The equipment you need is listed the B&W Printing section.

The one-piece-of-paper process is:

  1. expose the paper,
  2. develop the paper,
  3. stop the developer,
  4. fix the paper,
  5. wash the paper, and
  6. dry the paper.

You'll see that this is similar to the process for B&W film except that it doesn't need to be done in complete darkness and development is to completion, so contrast control is a bit different.

Develop

You need to get the paper into the developer as uniformly as possible so that no part of it is wet much later than any other part, otherwise you'll get uneven development. The usual way is to slap the paper in face-down, push it under the surface of the developer, then turn it over.

Once the paper is in the developer tray, it needs gentle and continuous agitation. If you're sticking your fingers in the developer, a pair of nitrile gloves are a good idea because some developers can cause contact dermatitis after a while. Using tongs (with strictly separate pairs for developer and stop/fix) and keeping the hands dry is a better idea; it will reduce the chance of chemicals on fingertips damaging paper when you pick it up.

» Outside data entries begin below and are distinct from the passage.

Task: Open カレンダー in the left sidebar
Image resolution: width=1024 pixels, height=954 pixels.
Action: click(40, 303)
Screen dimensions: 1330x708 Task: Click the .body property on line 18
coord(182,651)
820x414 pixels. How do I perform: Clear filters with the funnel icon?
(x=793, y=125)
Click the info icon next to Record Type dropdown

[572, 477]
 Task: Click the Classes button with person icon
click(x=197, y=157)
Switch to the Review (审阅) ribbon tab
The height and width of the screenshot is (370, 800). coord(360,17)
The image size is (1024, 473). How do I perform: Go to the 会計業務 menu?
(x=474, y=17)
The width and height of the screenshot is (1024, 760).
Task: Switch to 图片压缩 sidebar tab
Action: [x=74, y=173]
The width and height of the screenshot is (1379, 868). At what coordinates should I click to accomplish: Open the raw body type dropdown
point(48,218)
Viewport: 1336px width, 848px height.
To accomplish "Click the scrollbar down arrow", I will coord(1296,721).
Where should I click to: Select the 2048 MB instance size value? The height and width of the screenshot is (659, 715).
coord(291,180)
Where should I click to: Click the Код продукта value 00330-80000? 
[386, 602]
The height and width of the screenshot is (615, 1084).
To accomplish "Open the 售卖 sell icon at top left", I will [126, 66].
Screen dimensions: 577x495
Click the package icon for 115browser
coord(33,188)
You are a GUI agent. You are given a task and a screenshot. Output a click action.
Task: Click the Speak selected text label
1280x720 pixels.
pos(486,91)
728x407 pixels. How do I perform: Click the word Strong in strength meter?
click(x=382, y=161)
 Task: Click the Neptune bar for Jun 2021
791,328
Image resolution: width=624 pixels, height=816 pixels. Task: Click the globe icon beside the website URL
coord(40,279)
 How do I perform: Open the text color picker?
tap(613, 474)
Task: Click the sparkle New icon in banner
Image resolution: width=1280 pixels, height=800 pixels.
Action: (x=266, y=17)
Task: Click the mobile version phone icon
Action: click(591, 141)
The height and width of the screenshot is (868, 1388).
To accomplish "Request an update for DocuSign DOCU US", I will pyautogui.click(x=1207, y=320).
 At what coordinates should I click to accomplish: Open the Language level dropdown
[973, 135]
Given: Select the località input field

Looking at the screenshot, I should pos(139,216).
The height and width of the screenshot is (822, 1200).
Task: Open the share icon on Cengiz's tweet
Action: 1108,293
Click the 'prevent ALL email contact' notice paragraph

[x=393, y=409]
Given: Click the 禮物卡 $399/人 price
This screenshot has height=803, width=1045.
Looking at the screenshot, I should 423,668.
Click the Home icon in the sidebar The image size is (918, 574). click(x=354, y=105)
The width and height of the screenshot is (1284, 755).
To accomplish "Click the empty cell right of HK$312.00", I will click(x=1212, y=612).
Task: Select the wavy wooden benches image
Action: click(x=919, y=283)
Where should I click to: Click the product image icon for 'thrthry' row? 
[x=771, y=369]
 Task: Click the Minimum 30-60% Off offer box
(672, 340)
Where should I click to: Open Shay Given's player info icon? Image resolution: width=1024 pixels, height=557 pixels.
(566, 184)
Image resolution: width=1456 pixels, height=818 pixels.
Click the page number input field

Development time is not critical because paper is developed approximately to completion. Most RC papers are done in about 2 minutes and most FB papers about 3. A common approach to finding the development time is "factorial development":

For RC papers, shadows should appear around the 20s mark, which means you develop for 120s. Going for an extra minute will be fine as long as you do that consistently.

Stop

Once the development is done, drain the paper by holding it by the corner and letting it drip off. Then dunk it in the stop bath; it only needs about 10s.

Retrieve it from the stop bath using the stop/fix tongs then drain it again.

Fix

RC paper needs to fix for about a minute. Dunk it in an agitate gently; since it's already wet you won't have the same trouble getting it under the surface as you did with the developer.

Once done, drain it and throw it in the first wash tray.

You can turn the room-lights on once the fixer step is complete.

Wash

To wash RC paper, it needs to spend at least 4 minutes submerged with constant agitation, and it needs to go through at least three separate baths. Alternatively, 4 minutes of running water at a rate sufficient to replace the contents of your tray a couple of times.

If you have the room for them, three trays in a row that the print passes through in order is a good way to achieve that. Once you've done a few prints, discard the first tray down the sink, promote the other two trays by pushing them along the bench, then put the newly-filled tray as the new third tray. That way, the print always finishes in the freshest water containing the least fixer.

If you're processing test strips, they just need a few seconds splashing in the first tray, you don't need to be thorough at all.

If you're processing FB paper, this washing process is nowhere near sufficient!

Dry

Slap the print up on a wall, wipe excess water off with the edge of your hand and then blow-dry the print with a hairdryer. Or place it somewhere lint-free and safe from cats to evaporate.